Recently I was in a discussion in which someone asked whether God could be evil. Is it possible that the Ultimate Reality that is the source of all other realities is actually malevolent? Fortunately, it is both an evidential and a logical impossibility for God to be evil. God cannot be evil due to both an a priori reason (a reason which comes prior to experience in the world) and an a posteriori reason (a reason which comes from reflection on experience in the world).
From an a posteriori perspective, the kind of Divine Reality that is revealed in the longest lasting and most widespread spiritual traditions, and definitively embodied in Jesus, shows that Ultimate Reality is Love and wills goodness and life for all persons. It can sound, and even feel, very pious for someone to say “God can do what God wants and we should not question it, for it is the decision of God!” We can even rely on that misquoted and decontextualized nugget of Paul that he grabs from Jeremiah to place in his letter to the Romans: “Who is the pot to say to the potter, why have you made me this way?” Just sit down and shut up and don’t question what God does (and especially don’t question those who do awful things in God’s Name!). So, if God wants to be evil, that should be God's business, right? Wrong.
I know this can sound and feel pious because I used to do it. I used to feel it. It is a central point of Reformed theology and spirituality: Don’t question God (or those who speak for God). But truly, this is not piety. It is blasphemy. Because if following God means anything, it means holding God to account when God seems to not be acting in a way that is entirely in line with God’s own character. It means arguing with God about Sodom and Gomorrah with Abraham. It means wrestling with God until daybreak with Jacob. It means challenging God until he shows up with Job. It means asking why God has forsaken us with Psalm 22. It means praying with Jesus so hard you sweat blood because you don’t understand why God is leading you the way you are going.

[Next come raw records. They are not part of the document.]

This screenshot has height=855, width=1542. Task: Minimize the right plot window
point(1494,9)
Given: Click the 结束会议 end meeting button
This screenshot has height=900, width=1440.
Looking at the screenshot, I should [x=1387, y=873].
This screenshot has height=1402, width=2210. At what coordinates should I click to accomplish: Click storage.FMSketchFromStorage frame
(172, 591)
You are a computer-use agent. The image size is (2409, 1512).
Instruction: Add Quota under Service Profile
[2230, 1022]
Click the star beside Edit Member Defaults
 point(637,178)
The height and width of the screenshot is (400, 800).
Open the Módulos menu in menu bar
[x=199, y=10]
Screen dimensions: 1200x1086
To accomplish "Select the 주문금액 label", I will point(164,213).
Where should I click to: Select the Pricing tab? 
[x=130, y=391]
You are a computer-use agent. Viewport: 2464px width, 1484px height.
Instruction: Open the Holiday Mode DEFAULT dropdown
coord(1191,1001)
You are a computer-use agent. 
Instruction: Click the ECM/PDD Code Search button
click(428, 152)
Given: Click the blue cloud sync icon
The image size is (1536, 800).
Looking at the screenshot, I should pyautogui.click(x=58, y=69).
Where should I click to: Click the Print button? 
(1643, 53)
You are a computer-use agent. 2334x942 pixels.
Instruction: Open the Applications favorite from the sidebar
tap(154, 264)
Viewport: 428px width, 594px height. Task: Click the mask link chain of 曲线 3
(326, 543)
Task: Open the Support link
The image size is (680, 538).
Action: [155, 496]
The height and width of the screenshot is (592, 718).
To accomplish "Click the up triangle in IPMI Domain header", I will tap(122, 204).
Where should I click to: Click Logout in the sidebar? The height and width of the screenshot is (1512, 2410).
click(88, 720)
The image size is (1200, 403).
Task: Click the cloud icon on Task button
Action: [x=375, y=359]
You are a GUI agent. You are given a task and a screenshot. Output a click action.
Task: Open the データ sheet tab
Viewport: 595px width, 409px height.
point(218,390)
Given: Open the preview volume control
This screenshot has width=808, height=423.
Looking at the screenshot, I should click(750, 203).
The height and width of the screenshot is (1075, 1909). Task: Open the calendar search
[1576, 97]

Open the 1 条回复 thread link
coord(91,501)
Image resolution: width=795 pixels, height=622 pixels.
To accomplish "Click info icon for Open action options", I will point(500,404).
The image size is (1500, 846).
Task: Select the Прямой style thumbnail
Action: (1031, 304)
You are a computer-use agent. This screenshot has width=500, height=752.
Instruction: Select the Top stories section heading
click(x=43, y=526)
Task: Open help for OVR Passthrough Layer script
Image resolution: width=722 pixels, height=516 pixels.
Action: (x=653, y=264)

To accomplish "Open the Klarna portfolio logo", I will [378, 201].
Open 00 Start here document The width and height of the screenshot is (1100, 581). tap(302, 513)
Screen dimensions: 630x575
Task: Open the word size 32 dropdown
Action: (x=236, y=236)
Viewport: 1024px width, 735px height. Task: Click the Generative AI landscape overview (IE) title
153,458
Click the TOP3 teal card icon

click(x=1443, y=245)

The central insight into the necessity of God’s goodness and our intuitive grasp of that goodness also comes from Jesus: "Is there anyone among you who, if your child asks for bread, will give a stone? Or if the child asks for a fish, will give a snake? If you then, who are evil, know how to give good gifts to your children, how much more will your Father in heaven give good things to those who ask him!" (Matthew 7.9–11). This is because “no one is Good except God alone”, and that means God is better than the best parent we can imagine, not worse than the worst. To expect anything less from God would be blasphemy.
From an a priori reason, Ultimate Reality as evil is a self contradiction. Evil is by definition limited: It can only consist in destroying life and goodness. When it has completely destroyed them, it has a limit at death and nothingness. There is no more activity or possibility after all finite goods have been eliminated. That is not an Ultimate Reality, but rather the complete absence of any reality. This follows the Platonic and Hindu insight that evil can only have temporary existence as the privation or abuse of some good. Evil cannot exist or persist on its own.
Therefore if there is some Ultimate Reality that grounds and contains all other realities and real things, that Ultimate Reality must by definition be infinite (unlimited in power and potential to create) and self-diffusive (willing to give itself to create for the life and good of that which is created). This infinite and self-diffusive Ultimate Reality is the only logically coherent type of Reality to which we could meaningfully refer to as “God”. Thus God is Good, all the time. Because God is the Good, the Summum Bonum, the infinite Life and Love and Light which all beings are drawn to inherently (even if they do not fully realize it).